Why affiliates should welcome offline brands

Affiliate marketing has its benefits – but many flaws. Welcoming offline brands into the fold will raise its potential.

Affiliate marketing, which was recently hailed as an online marketing revolution, is not the be-all and end-all.

Affiliate marketing programmes allow websites with a common interest to join an affiliate and gain commission from selling the other affiliate websites’ goods or services. However there are a number of negative aspects to these programmes.

Affiliate members are often smaller websites which link with well-established brands to add value for their users. The danger is that their users will buy once through the affiliate but then go direct to the brand for their next purchase, cutting out the site’s opportunity to earn commission. There is also a geographic problem. Visitors to affiliate sites may not live in the same country as the distributor.

Membership of affiliates are limited in that members must have a website to participate, and the programme does not translate to offline marketing campaigns. Another drawback is the lack of a catchy address to advertise offline, since when visitors click through to make a purchase, the address in the browser is usually lengthy and certainly not branded. A short, memorable domain name would enable merchants to extend their reach to offline consumers, and in doing so the programme would target rational as well as impulse buyers. Online the address could be used on a link or banner ad, and offline in a direct mail campaign, for example, to send customers to the merchant. This would also enable detailed tracking of which media was attracting most traffic to the site.

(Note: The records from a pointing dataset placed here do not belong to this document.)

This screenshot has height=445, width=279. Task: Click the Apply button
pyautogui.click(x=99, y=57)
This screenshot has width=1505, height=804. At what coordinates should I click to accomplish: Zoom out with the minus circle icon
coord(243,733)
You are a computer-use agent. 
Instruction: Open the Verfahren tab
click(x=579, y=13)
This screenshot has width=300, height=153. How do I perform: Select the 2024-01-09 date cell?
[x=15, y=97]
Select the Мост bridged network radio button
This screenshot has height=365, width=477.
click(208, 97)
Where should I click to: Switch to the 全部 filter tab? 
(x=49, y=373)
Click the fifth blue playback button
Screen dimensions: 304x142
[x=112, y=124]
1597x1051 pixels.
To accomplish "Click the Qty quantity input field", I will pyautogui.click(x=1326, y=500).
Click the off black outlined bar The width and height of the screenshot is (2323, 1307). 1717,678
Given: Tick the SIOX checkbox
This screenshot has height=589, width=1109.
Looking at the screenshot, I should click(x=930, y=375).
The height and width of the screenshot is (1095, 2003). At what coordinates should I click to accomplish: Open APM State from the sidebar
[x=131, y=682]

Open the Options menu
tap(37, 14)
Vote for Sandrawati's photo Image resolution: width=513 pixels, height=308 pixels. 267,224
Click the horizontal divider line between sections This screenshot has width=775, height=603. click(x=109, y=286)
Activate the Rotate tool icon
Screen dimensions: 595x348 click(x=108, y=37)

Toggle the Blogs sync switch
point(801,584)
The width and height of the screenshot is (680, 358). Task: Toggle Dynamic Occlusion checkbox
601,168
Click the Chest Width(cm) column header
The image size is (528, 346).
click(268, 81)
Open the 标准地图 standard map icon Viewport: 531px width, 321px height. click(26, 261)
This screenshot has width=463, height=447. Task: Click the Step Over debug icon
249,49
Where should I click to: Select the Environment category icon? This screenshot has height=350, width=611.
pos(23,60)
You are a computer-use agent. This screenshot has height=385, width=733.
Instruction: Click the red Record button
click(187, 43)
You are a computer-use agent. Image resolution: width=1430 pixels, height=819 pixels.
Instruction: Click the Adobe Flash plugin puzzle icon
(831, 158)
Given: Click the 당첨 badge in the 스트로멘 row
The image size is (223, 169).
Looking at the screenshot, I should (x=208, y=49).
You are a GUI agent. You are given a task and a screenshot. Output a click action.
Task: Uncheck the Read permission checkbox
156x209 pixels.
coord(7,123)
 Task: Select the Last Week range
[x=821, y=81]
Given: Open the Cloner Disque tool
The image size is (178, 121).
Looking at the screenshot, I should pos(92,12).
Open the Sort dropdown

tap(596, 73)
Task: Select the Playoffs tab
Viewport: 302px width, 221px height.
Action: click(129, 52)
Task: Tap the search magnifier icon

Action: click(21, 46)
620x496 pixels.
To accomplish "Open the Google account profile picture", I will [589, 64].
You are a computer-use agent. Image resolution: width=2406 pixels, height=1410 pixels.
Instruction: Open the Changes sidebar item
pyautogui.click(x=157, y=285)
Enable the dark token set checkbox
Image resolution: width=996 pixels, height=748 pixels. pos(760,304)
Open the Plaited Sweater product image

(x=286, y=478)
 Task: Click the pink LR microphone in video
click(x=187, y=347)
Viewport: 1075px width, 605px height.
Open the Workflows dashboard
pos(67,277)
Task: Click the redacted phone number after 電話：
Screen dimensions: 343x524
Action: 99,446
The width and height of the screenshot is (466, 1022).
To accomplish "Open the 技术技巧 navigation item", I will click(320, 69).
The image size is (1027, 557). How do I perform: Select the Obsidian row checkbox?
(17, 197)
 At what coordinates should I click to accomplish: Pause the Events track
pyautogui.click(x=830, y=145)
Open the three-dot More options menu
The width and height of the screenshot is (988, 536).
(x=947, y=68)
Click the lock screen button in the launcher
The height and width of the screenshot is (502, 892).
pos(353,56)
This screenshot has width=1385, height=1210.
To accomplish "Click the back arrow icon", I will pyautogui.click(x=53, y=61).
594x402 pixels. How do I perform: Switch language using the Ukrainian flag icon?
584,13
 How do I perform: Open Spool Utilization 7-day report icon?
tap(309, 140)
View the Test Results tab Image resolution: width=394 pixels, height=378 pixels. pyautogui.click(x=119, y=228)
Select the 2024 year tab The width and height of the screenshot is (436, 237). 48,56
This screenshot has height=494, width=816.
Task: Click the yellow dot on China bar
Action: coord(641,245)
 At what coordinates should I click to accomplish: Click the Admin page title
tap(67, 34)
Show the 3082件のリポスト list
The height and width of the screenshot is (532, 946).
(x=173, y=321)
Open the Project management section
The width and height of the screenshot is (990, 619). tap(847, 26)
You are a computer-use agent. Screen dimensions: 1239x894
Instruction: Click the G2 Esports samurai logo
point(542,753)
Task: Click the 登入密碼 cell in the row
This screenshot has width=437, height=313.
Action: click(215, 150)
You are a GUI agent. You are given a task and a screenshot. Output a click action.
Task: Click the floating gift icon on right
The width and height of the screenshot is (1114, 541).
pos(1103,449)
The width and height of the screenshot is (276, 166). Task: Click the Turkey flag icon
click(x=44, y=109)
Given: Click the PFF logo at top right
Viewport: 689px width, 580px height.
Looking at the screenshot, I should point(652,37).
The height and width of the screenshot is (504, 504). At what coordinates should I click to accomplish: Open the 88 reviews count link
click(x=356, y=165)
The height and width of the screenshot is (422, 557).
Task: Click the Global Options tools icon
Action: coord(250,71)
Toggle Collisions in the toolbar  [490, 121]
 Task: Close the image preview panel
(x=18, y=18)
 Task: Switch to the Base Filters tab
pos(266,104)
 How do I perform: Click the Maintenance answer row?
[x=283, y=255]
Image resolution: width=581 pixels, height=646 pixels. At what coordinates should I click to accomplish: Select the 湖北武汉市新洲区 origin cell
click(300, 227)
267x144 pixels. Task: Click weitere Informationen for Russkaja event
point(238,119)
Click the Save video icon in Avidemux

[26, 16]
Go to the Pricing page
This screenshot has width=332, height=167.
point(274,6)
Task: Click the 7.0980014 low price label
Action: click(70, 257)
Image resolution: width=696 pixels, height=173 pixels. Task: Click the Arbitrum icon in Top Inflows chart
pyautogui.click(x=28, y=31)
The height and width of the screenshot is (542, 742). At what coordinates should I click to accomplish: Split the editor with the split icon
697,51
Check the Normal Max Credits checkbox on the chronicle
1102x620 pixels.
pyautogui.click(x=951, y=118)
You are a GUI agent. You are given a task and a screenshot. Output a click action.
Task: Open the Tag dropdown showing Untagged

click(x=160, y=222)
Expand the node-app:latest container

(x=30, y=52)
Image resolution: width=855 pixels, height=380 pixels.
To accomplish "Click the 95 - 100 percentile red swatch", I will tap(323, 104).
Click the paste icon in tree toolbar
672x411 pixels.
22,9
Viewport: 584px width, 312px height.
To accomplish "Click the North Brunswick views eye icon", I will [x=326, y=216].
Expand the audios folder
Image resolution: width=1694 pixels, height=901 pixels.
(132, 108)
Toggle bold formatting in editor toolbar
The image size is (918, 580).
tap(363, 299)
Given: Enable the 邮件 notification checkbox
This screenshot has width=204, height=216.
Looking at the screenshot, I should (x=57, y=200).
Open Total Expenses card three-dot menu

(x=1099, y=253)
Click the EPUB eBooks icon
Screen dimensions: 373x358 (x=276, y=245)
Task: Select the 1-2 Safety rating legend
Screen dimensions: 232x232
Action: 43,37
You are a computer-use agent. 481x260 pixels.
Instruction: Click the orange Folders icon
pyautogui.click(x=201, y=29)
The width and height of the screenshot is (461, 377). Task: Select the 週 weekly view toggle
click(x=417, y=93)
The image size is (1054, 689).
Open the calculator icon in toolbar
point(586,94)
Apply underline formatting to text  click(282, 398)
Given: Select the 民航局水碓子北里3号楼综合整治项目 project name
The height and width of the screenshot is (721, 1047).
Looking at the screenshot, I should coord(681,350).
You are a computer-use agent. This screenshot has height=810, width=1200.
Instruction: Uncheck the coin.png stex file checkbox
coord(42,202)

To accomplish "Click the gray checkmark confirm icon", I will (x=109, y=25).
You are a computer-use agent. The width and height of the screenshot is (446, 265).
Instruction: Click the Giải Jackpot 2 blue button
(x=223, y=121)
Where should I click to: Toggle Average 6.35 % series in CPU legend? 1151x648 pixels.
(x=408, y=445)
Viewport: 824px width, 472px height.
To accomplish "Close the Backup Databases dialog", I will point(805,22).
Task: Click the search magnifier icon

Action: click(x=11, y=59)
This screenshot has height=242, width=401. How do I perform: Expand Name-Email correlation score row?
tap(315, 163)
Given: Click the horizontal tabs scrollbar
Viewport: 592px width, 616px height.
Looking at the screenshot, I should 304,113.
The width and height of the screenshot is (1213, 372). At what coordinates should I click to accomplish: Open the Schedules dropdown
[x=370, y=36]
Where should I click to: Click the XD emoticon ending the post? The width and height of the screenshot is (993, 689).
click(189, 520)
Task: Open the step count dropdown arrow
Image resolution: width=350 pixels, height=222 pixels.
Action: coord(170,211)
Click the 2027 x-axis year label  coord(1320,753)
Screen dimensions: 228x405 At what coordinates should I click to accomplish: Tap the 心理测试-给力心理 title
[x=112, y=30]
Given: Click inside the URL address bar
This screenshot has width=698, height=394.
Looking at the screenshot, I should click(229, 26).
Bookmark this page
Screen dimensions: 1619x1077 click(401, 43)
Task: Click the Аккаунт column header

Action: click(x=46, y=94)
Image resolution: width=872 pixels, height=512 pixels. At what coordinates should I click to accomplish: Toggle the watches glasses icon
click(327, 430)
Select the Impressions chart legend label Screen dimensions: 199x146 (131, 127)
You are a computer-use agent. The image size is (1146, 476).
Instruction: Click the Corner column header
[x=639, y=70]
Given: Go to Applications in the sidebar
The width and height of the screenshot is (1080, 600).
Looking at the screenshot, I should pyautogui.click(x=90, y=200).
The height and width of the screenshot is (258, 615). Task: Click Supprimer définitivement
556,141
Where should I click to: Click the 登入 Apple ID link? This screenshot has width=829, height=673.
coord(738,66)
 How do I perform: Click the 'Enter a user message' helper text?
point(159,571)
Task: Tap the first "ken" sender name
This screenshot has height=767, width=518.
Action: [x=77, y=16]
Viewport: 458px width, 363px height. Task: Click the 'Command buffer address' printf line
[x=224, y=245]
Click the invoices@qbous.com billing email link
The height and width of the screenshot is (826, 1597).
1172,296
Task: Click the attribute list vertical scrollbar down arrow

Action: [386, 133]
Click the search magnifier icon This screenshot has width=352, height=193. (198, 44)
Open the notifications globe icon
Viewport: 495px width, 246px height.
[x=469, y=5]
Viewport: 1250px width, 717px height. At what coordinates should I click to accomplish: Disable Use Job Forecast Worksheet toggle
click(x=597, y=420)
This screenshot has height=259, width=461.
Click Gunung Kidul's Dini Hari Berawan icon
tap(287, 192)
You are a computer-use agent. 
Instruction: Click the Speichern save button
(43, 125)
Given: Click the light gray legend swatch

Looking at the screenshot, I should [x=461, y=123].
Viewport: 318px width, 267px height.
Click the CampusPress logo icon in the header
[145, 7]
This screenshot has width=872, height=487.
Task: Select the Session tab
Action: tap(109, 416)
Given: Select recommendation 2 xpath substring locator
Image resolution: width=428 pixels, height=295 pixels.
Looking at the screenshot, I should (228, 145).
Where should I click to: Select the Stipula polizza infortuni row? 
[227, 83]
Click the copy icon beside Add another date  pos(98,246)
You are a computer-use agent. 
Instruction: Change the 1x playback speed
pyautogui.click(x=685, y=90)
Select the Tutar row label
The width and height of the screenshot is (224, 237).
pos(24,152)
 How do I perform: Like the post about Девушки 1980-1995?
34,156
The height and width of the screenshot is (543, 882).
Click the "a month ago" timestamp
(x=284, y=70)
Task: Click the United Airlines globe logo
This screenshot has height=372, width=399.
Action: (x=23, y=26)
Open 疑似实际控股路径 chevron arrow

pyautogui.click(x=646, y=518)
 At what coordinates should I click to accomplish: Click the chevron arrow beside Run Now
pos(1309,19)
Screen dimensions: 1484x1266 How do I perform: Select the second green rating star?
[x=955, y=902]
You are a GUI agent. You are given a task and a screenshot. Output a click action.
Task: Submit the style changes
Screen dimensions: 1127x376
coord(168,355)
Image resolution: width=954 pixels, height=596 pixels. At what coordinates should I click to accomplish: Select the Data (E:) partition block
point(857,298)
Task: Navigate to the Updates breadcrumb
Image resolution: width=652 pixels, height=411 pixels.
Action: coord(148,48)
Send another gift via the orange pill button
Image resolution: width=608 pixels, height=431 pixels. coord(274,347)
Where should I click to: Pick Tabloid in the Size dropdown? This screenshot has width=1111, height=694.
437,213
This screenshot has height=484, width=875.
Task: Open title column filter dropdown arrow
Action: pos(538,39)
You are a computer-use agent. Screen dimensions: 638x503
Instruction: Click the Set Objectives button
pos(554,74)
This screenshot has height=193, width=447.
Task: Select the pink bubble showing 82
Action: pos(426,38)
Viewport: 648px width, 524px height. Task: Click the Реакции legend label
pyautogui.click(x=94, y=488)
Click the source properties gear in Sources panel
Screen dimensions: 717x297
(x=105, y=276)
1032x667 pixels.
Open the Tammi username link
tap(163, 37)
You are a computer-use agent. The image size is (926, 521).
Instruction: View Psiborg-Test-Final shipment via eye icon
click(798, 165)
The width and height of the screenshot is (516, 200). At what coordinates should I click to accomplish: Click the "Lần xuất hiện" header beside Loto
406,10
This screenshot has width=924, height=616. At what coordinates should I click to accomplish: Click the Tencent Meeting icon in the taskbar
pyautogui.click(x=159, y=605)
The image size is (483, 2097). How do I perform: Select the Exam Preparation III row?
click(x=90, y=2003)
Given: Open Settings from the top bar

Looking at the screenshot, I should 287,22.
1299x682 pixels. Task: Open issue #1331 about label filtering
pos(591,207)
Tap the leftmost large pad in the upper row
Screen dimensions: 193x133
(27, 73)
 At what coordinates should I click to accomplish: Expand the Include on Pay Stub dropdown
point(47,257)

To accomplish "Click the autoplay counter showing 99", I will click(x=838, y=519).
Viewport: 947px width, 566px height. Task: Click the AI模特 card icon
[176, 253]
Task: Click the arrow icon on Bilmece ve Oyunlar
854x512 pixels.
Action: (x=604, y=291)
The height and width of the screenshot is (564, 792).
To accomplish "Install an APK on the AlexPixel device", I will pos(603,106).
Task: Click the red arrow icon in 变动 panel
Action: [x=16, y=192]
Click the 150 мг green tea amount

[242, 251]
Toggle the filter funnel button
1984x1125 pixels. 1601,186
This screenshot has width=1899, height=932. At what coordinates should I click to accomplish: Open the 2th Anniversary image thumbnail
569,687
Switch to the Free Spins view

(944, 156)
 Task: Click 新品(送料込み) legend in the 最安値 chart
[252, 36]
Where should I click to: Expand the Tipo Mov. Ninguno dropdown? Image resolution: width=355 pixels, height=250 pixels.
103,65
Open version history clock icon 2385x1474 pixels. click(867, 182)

The ability to target offline groups would mean that well-established common-interest groups, which primarily communicate offline, could benefit. Charities for example, would be able to offer their members merchandise through their regular mailings and benefit from the commission earned on any sales.

Moreover, the location of Internet users would no longer be a distribution issue.

An obvious extension to affiliate programmes is to offer users discounts to encourage them to buy. Using different catchy addresses, different discount rates could be applied to target different markets. Because of the precise tracking facility, commission would then be on a pay-per-lead rather than a pay-per-click basis, making a precise science of on- or offline referral programmes.

Richard Armitage is chief executive of Internet specialist Rename.